TEXTO DE ORIGEN →
══════════
Editorial

Un Domund excepcional

Compartir

El coronavirus se ha cobrado ya un millón de vidas. Y lejos de darse por controlado, en estos tres últimos meses de expansión, han fallecido el mismo número de personas que en el semestre previo. A esto se une la dificultad para cuantificar la incidencia real en los países en vías de desarrollo, donde la falta de recursos humanos y materiales para realizar test, tratamientos o autopsias hacen imposible calibrar su incidencia real en la mortalidad.



Basta con contemplar cómo se han desbordado los sistemas sanitarios de los países occidentales y los efectos letales en la economía, para hacerse una mínima idea de la voracidad entre los más vulnerables. O lo que es lo mismo, el efecto multiplicador al aliarse con otros males como la malaria, el dengue… Pero, sobre todo, el hambre. El confinamiento global ha frenado en seco la posibilidad de que millones de hombres y mujeres puedan llevar a su casa el pan de cada día, cronificando aún más la pandemia de la pobreza.

En este contexto, el Norte parece caer en la tentación de salvarse a sí mismo ante una pandemia sin fronteras y sin caer en la cuenta de que abandonar al Sur a su suerte se está revolviendo ya como un bumerán. “La pandemia nos ha mostrado que no podemos vivir sin el otro, o peor aún, uno contra el otro”, expresaba estos días el Papa ante las Naciones Unidas, reivindicando una vacuna universal, porque, “si hay que privilegiar a alguien, que ese sea el más pobre”.
══════════
Registros de origen
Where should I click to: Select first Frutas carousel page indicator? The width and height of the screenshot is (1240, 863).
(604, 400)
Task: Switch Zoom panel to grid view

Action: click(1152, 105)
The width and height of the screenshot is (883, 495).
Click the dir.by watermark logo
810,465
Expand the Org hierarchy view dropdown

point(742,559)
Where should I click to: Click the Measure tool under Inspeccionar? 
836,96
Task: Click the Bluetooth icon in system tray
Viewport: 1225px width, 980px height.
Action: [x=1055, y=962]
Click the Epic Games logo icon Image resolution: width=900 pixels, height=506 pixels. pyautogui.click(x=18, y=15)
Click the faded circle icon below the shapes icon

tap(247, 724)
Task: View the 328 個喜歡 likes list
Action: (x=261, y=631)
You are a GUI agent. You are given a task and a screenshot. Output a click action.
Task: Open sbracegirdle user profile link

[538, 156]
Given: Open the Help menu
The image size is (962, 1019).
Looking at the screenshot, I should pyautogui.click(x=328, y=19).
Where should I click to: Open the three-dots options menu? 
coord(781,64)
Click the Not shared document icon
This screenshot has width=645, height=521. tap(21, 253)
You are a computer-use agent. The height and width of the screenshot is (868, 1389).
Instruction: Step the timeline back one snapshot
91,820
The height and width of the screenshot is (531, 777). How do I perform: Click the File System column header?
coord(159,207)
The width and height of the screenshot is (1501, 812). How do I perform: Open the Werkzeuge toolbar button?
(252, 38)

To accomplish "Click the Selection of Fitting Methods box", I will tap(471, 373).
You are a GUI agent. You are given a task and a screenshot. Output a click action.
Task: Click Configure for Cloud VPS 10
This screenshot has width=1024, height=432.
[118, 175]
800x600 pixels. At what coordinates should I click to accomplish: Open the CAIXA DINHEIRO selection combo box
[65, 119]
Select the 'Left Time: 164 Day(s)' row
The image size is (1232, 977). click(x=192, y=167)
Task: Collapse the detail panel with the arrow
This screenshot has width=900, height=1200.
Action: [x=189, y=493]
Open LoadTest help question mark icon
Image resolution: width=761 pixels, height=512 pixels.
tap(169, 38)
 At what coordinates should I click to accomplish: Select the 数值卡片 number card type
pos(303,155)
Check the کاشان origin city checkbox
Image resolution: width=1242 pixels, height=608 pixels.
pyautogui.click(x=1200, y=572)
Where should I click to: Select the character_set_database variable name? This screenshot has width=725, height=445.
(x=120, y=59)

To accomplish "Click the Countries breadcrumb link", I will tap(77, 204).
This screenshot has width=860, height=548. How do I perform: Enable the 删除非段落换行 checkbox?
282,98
══════════
ACTIVIDAD A → En el editorial sobre el Domund, ¿cuántas vidas se ha cobrado ya el coronavirus?
ACTIVIDAD B → Reproduce literalmente el pasaje del editorial que arranca en las palabras "Basta con contemplar" y termina tras "de la pobreza.".
ACTIVIDAD C → Prosigue el editorial sobre la pandemia y el Domund a partir del punto en que se interrumpe.
El listado procede de otra fuente distinta.

RESPUESTA FINAL A → Un millón de vidas.

RESPUESTA FINAL B →
Basta con contemplar cómo se han desbordado los sistemas sanitarios de los países occidentales y los efectos letales en la economía, para hacerse una mínima idea de la voracidad entre los más vulnerables. O lo que es lo mismo, el efecto multiplicador al aliarse con otros males como la malaria, el dengue… Pero, sobre todo, el hambre. El confinamiento global ha frenado en seco la posibilidad de que millones de hombres y mujeres puedan llevar a su casa el pan de cada día, cronificando aún más la pandemia de la pobreza.

RESPUESTA FINAL C →
Un frente más

Bien lo saben los misioneros, que, lejos de huir despavoridos ante esta amenaza, no se han movido un milímetro de su entrega permanente. Son tantas las batallas cotidianas sufridas y ganadas a sus espaldas, entre guerras, regímenes dictatoriales, explotación de las multinacionales y catástrofes naturales, que el COVID-19 es solo un frente más que ni les frena y, casi, ni les amedrenta, más allá de las pertinentes medidas de prevención.

Sin embargo, este arrojo evangélico no significa que se les tenga que abandonar a su suerte. Más bien, al contrario. Urge dotarles de medios, al erigirse como el puente eficaz entre los privilegiados y quienes viven castigados en la misma Casa común, en la misma Iglesia. Y no solo por su capacidad para transformar la realidad con auténticos gestos de heroicidad, sino por ser portadores de la esperanza y la misericordia del Resucitado en medio de la incertidumbre, el miedo y la muerte.

De ahí la importancia, más que nunca, de este Mes Misionero que culminará el 18 de octubre con la celebración del Domund. Porque, sin ser calificado como ‘extraordinario’, al igual que ocurriera el pasado año, adquiere por sí mismo la categoría de excepcional y exige un compromiso de todos verdaderamente excepcional.